If you need to frequently query on these attributes, you can create sparse indexes for them. For example, you can optimize for range queries in headphone frequency response:

db.products.ensureIndex({”attrs.freq_low”: 1, “attrs.freq_hi”: 1},{sparse: true})

You can also efficiently search hard disks by rotation speed with the following index:

db.products.ensureIndex({”attrs.rotation”: 1}, {sparse: true})

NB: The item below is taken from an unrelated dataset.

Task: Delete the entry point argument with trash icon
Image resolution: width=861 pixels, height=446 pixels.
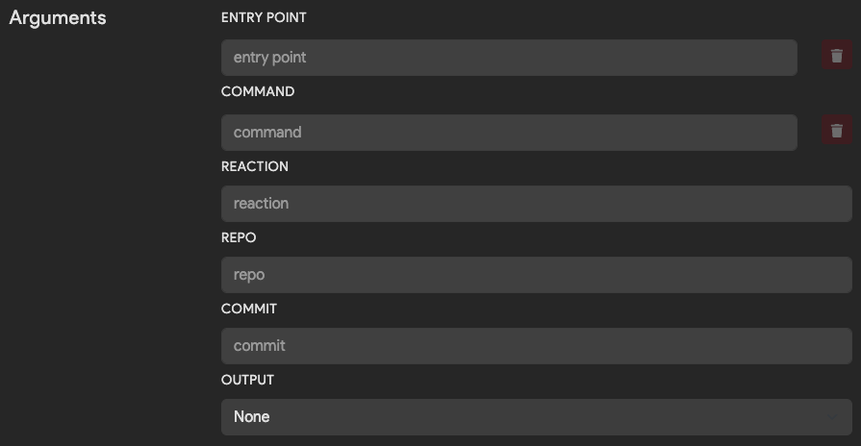Action: point(836,56)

If your attributes are completely unpredictable, then you can’t build a separate index for each one. You have to use a different strategy in this case as illustrated by the following sample document:

{ _id: ObjectId(”4d669c225d3a52568ce07646″)
sku: “ebd-123″
name: “Hi-Fi Earbuds”,
type: “Headphone”,
attrs: [ {n: “color”, v: “silver”},
{n: “freq_low”, v: 20},
{n: “freq_hi”, v: 22000},
{n: “weight”, v: 0.5}
]
}

Here attrs points to an array of sub-documents. Each of these documents has two values,n and v, corresponding to each dynamic attribute’s name and value. This normalized representation allows you to index these attributes using a single compound index:

db.products.ensureIndex({”attrs.n”: 1, “attrs.v”: 1})

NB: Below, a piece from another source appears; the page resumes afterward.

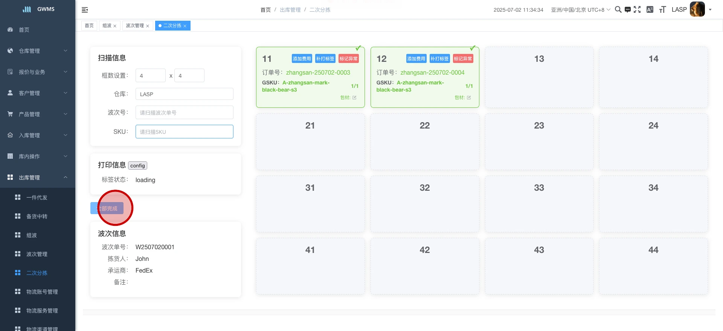Click the language translation icon
Image resolution: width=723 pixels, height=331 pixels.
click(x=650, y=10)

You can then query using these attributes, but to do that, you must use the $elemMatch query operator:

db.products.find({attrs: {$elemMatch: {n: “color”, v: “silver”}}})

这个设计还是挺拧的；

namespaces文件的限制

The database files themselves are all named after the database they belong to. garden.ns is the first file to be generated. The file’s extension, ns, stands for namespaces. Every collection and index in a database gets its own namespace, and the metadata for each namespace is stored in this file. By default, the .ns file is fixed to 16 MB, which lets it store approximately 24,000 namespaces. This means that the sum of the number of indexes and collections in your database can’t exceed 24,000. You’re not likely to need anywhere close to this number of collections or indexes. But on the off chance that you need even more, you can makes the file larger by using the –nssize server option.

Limits on document size

BSON documents in MongoDB v2.0 are limited to 16 MB in size.

If you’re simply storing large binary objects, like images or videos, that’s a slightly different case — GridFS.

The number has varied by server version and is continually increasing. To see the limit for your server version,run db.ismaster from the shell, and examine the maxBsonObjectSize field. If you can’t find this field, then the limit is 4 MB (and you’re using a very old version of MongoDB).

mmap– MongoDB如何使用内存

MongoDB tells the operating system to map all data files to memory using the mmap() system call. From this point on, the data files,which include all documents, collections, and their indexes, are swapped in and out of RAM by the operating system in 4 KB chunks called pages.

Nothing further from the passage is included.